I conveyed my fears to Dr. Osborn during a follow up visit and we came to an agreement.  I would try treatment and should the side-effects impact my quality of life to the point where I could not work or if I became otherwise miserable, we would simply stop.  There was nothing to lose; I'd be technically no worse off than before starting treatment.
 
So my treatment plan was Pegasys and Ribavirin for the next six months with regular blood monitoring.
 
You'd think if you can give yourself an IV that a little subcutaneous injection would be easy, but I trembled that first time and ended up sticking myself about five times.  By injection number three it was no big deal.  The first night after the first shot of Pegasys I felt a bit feverish--but to be candid, I'm not sure if that was self-induced from the worry of how my body might react.  By shot number three I had no side effects.
 
The Ribavirin pills didn't make me feel sick as long as I took them after eating some type of carbohydrate.  On an empty stomach one pill was enough to make me feel as though I'd been kicked in the stomach, a feeling that that lasted several hours.  You only make that mistake once or twice!  Drinking lots of water was important for keeping any nausea at bay.
 
The sub-q shots left me with small bruises so I had to rotate them around my abdomen.  At one point the bruises were taking so long to heal that I thought I'd be left with polka dots--they took a few months post-treatment to clear up, but they did, every single one.
 
As for the other hair-raising side-effects I read online that deterred me from treatment for so long...I can honestly say that my personal response didn't even come close to the horrors that I read about.  I didn't feel fatigued; in fact I continued to hike regularly--sometimes 10 miles at a time!  I didn't lose any weight, become depressed or have reason to stop working or socializing.  I did however, lose a couple of extra strands of hair every day--it wasn't noticeable to anyone else but me. 
 
The routine blood tests were uneventful, I got used to seeing the same technician and after a couple of visits she remembered to use a butterfly instead of a straight-stick for drawing blood.  It was nice getting the results and seeing the numbers go down.  Beating the virus is a wonderful feeling.
 
The biggest issue that I experienced was not one that others had written about, so it may be isolated to the type of VWD I have or just pure coincidence.  As an adult I would have one nosebleed every few years.  While I was on treatment the frequency increased to about one per month.
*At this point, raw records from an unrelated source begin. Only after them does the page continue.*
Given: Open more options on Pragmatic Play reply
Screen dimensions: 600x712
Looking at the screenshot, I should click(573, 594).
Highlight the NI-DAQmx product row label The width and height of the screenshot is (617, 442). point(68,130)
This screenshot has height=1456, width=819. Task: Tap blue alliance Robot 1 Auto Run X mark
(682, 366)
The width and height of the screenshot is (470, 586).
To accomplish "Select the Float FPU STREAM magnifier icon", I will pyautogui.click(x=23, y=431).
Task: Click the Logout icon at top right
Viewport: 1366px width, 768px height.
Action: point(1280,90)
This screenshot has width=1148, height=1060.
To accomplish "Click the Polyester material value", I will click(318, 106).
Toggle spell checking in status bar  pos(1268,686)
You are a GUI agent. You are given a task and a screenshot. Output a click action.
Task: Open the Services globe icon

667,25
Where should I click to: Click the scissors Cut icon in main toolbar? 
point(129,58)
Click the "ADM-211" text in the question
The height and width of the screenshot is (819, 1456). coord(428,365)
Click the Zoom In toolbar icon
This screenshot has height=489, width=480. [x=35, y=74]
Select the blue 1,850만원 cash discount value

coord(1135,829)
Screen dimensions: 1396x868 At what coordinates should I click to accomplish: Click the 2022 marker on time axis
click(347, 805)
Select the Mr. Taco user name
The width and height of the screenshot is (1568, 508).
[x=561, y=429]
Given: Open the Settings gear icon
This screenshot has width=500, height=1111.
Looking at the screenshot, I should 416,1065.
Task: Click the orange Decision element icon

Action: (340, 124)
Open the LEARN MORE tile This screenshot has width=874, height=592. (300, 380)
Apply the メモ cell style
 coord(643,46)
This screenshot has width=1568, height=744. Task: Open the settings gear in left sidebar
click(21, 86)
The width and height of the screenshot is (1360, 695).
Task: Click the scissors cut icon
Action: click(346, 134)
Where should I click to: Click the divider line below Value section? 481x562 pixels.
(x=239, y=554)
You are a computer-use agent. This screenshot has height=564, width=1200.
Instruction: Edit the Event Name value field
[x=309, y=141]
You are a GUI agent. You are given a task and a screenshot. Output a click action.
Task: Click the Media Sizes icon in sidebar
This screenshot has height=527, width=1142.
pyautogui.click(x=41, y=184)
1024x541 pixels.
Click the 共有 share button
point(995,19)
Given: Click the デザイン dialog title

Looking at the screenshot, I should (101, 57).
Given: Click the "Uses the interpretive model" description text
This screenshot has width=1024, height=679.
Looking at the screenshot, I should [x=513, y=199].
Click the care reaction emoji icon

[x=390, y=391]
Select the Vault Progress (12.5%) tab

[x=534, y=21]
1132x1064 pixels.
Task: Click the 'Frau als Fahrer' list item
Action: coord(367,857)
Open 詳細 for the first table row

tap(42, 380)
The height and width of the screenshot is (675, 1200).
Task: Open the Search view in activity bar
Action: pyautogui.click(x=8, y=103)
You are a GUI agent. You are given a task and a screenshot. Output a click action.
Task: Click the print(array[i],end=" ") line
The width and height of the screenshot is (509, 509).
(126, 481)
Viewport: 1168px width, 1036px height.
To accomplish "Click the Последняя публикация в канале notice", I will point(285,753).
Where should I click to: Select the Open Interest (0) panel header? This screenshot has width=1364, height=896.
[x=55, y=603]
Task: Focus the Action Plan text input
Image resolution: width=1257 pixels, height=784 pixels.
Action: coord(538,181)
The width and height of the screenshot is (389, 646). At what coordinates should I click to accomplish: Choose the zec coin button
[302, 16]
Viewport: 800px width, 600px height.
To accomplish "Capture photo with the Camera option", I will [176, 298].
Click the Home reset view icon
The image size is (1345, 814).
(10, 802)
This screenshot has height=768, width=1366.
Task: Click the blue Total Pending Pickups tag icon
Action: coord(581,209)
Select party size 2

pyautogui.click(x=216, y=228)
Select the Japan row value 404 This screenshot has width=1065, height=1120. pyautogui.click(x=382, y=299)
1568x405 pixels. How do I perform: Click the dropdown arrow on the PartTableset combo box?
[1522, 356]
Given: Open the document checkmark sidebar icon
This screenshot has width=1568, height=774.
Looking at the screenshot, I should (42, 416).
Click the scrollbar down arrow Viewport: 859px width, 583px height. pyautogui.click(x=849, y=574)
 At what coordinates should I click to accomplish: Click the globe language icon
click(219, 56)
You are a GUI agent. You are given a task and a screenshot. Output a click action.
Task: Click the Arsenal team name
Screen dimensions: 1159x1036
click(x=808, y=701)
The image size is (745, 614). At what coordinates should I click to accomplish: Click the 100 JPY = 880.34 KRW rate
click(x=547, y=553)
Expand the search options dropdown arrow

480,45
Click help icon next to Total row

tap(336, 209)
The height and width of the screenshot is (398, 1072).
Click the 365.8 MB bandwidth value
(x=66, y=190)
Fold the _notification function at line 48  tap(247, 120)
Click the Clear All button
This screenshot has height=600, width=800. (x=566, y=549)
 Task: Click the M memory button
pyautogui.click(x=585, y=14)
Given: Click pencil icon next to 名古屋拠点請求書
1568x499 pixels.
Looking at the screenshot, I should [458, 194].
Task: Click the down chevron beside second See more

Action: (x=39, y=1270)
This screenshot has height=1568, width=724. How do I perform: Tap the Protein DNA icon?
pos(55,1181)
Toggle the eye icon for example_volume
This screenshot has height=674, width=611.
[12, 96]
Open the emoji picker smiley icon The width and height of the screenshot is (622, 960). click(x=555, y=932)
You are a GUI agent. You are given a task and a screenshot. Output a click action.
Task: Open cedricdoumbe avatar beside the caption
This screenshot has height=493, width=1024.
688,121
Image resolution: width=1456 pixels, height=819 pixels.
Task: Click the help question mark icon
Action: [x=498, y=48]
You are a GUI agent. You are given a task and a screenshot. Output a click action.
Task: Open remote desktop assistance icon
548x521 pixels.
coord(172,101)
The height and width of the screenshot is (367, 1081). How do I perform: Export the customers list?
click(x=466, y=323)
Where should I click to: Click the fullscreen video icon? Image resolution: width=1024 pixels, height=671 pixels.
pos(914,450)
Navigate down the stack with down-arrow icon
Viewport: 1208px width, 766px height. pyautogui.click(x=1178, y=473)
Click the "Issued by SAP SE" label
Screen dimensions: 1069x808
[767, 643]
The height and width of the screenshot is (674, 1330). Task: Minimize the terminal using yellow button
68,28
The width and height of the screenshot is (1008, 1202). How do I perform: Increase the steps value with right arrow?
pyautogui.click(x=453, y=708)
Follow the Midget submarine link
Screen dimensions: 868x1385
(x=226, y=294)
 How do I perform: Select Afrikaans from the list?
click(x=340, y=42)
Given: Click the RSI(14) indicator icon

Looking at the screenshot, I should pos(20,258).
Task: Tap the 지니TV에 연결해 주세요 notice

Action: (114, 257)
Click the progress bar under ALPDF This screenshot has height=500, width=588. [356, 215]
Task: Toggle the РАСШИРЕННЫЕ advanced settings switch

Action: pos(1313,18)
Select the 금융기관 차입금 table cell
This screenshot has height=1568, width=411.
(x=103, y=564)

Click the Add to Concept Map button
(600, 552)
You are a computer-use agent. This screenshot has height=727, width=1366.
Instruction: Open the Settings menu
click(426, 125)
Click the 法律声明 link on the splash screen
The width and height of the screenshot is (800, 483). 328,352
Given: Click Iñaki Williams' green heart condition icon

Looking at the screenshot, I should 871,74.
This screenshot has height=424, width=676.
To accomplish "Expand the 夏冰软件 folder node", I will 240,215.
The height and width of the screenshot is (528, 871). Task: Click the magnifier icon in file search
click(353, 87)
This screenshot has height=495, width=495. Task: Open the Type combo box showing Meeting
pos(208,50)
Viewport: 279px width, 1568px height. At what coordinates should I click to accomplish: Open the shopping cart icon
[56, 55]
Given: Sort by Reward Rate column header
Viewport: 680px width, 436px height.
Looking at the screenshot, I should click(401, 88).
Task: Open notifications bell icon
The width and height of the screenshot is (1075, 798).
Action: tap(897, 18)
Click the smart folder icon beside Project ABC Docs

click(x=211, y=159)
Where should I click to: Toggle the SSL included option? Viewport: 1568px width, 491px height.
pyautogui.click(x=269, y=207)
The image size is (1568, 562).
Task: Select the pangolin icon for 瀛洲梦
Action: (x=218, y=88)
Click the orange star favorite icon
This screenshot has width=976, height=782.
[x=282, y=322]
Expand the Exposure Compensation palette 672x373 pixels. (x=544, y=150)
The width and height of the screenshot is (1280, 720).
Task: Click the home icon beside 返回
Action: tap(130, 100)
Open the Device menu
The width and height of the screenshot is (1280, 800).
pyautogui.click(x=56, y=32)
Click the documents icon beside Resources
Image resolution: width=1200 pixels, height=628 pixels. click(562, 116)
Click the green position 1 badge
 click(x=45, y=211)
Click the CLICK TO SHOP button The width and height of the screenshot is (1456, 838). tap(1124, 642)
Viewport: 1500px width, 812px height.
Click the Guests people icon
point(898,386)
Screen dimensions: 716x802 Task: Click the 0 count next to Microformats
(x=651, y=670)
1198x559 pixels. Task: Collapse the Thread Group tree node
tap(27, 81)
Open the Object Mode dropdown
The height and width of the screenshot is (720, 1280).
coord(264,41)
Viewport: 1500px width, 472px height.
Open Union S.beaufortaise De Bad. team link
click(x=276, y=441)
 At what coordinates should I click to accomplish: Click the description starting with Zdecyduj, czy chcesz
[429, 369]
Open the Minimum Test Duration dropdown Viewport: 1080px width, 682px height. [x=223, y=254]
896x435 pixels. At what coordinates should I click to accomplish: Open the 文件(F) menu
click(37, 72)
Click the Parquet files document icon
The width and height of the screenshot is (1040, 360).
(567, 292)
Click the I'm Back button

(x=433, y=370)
Thanks to HoG and the client assistance program this was not as disruptive as it could have been. Post-treatment the nosebleeds ceased and I've been fine for years!
 
I suggest that anyone considering treatment conduct their own research and become comfortable with their own decision, whatever that might be.  However, also consider your sources: the majority of blogs and websites I found were written by people that may have been involved in high risk behavior which in itself would take a toll on the body.  I'm not a medical expert at all, that is simply my observation.
 
The intent of writing this piece is not to provide pseudo-medical advice, hence the deliberate omission of PCR viral loads and other test results; the intent was to communicate, from one member of the bleeding community to another, my personal experience with beating Hepatitis C. I have not been asked by anyone from HoG or Emory to write this. The words, the sentiments, are all mine.
 
I wish you the best and hope you have a healthy, happy and fulfilled life. Thanks Cathy Dowis for your many, many years of service.  Thanks to Francie Lasseter for putting the bug in my ear that saved my liver, and perhaps my life. Thanks to Dr. Osborn for your candor, compassion and for being as much as a friend as a doctor.
 
Thank you to HoG and all the staff at the HTC for everything that you do.  You do help us to live "normal" lives.